RESULTS: At one IGF2AS CpG site, methylation was significantly lower in VLBW than in control subjects, mean difference -0.017 (95% CI; -0.028, -0.005), P = 0.004. Methylation at IGF2_05 was not different between the groups.
CONCLUSIONS: Methylation of IGF2AS is altered 20 years after preterm birth at VLBW. Altered methylation may be a mechanism of later increased disease risk but more data are needed to indicate causality.

Introduction

It has been hypothesized that many complex adult chronic diseases originate from conditions encountered in utero and in early life. This was first perceived in people born at term with a lower birth weight who have higher rates of many adult-onset diseases (cardiovascular diseases and type 2 diabetes) or their risk factors [1]–[4]. Also individuals that were in utero exposed to caloric deprivation during the Dutch and Biafran famines have been shown to be in excess risk of several common chronic diseases in adulthood [5], [6]. Similarly people born preterm at very low birth weight (VLBW, birth weight ≤1500 g) encounter risks for late-onset chronic diseases [7]–[12]. For instance, in comparison to their non-low-birth-weight term-born peers, VLBW subjects have higher blood pressure [7]–[10] as well as impaired glucose regulation [11], [12].

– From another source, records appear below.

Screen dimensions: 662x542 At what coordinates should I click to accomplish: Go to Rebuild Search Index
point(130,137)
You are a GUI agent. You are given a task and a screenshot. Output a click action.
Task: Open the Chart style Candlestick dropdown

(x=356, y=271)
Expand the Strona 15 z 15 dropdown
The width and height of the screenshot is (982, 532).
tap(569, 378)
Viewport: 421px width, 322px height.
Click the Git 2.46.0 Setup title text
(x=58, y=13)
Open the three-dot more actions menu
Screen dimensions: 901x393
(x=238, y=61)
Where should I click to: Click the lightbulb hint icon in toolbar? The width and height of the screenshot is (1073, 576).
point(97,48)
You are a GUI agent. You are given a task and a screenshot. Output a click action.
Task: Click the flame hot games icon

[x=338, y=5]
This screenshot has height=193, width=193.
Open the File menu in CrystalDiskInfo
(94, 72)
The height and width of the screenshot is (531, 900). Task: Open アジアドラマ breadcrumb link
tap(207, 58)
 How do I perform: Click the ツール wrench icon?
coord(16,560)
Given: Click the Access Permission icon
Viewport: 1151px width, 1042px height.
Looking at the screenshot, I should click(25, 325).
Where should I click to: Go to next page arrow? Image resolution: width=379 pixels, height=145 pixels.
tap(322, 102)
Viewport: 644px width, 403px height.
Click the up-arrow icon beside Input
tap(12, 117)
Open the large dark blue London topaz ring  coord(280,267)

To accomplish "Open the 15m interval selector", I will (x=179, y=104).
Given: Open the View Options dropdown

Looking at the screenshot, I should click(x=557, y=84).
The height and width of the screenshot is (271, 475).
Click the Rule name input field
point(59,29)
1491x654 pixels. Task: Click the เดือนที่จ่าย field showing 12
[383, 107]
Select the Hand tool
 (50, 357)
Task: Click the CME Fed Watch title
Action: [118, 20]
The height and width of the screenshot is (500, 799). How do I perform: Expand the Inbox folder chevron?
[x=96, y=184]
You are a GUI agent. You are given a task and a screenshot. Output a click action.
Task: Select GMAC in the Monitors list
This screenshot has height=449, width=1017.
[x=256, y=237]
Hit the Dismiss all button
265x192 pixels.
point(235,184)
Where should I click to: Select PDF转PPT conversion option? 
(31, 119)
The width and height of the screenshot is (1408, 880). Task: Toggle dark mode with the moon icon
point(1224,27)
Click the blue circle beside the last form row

Individuals born at term with a low birth weight, exposed to famine in utero or born preterm at VLBW all share a period of poor nutrition and growth early in life [13]–[15]. In the Dutch famine studies, early caloric deprivation has been shown to be associated with aberrant methylation at the Insulin-like growth factor-2 (IGF2) gene [16], [17], which is an imprinted gene that functions as part of the anabolic growth hormone/insulin-like growth factor endocrine axis regulating growth. Imprinted genes are epigenetically labile to early environmental influences [18] and modest methylation shifts in their functional/regulatory regions are associated with changes in gene expression. IGF2 is particularly critical for growth in fetal life and plays a role in fetal growth restriction [19]. Whether a change in IGF2 methylation results in enhanced incidence of chronic diseases in the Dutch famine study population is presently unknown. However, evidence for its role as a link between early conditions and later adult disease risk comes from several other studies reporting associations between methylation shifts at IGF2 differentially methylated regions (DMRs) and increased susceptibility to e.g. malignancies, as well as obesity [20]. Variation in IGF2 methylation could potentially serve as a mediator between adult cardiovascular disease (CVD) risk and preterm birth at VLBW.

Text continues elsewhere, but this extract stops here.